=== Task description ===
Go through the listing below and output exactly the line with "Task: Expand the StateStore subkey", the line with "Viewport: 715px width, 514px height.", and each line between; omit the rest.

*** Opening Dataset entries ***

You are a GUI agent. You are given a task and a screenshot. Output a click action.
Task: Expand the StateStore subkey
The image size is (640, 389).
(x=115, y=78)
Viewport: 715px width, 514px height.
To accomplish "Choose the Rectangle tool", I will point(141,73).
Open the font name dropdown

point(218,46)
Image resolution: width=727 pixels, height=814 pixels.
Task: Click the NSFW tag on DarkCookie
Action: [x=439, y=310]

*** Closing Dataset entries ***
*** Opening Dataset entries ***

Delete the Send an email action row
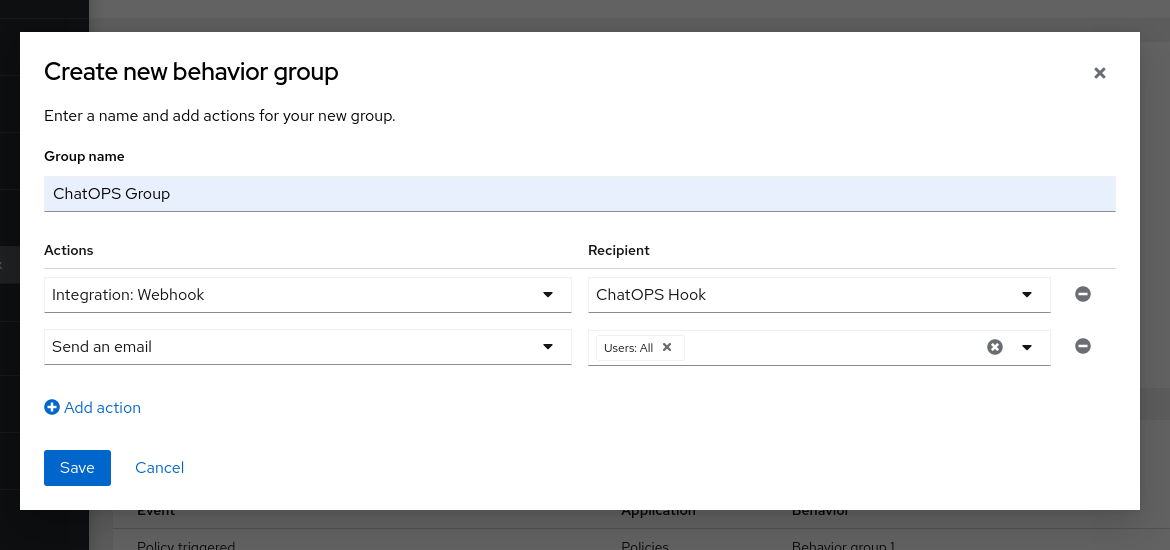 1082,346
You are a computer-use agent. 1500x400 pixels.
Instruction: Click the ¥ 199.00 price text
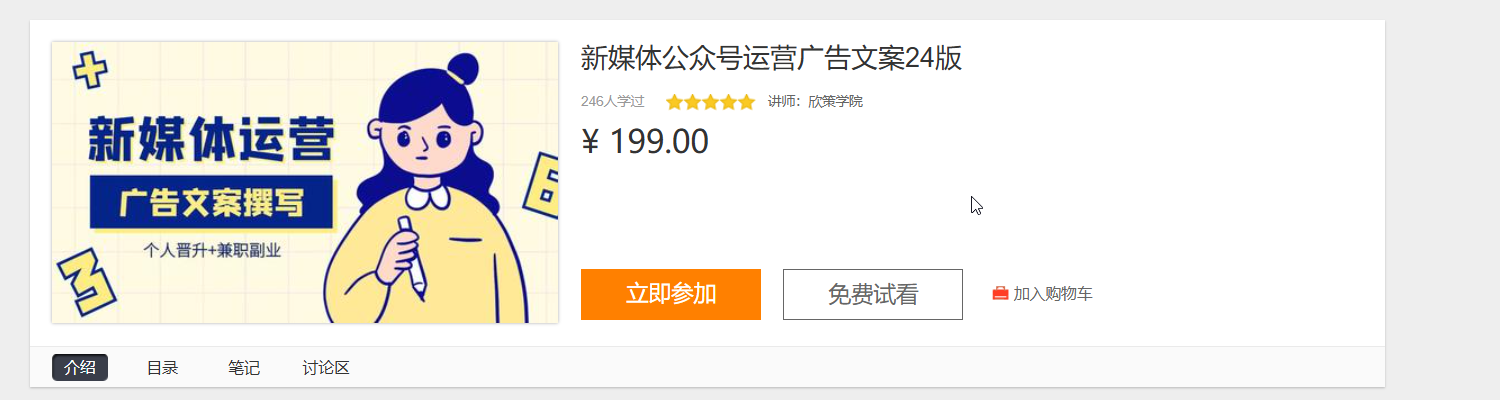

*** Closing Dataset entries ***
*** Opening Dataset entries ***

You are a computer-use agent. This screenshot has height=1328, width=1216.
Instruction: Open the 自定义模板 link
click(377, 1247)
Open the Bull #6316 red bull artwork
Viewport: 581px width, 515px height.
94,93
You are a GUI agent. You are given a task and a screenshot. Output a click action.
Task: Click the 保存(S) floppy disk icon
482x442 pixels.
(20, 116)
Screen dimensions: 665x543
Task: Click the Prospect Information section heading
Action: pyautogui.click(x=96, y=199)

*** Closing Dataset entries ***

=== Reply to the exercise ===
Task: Expand the StateStore subkey
The image size is (640, 389).
(x=115, y=78)
Viewport: 715px width, 514px height.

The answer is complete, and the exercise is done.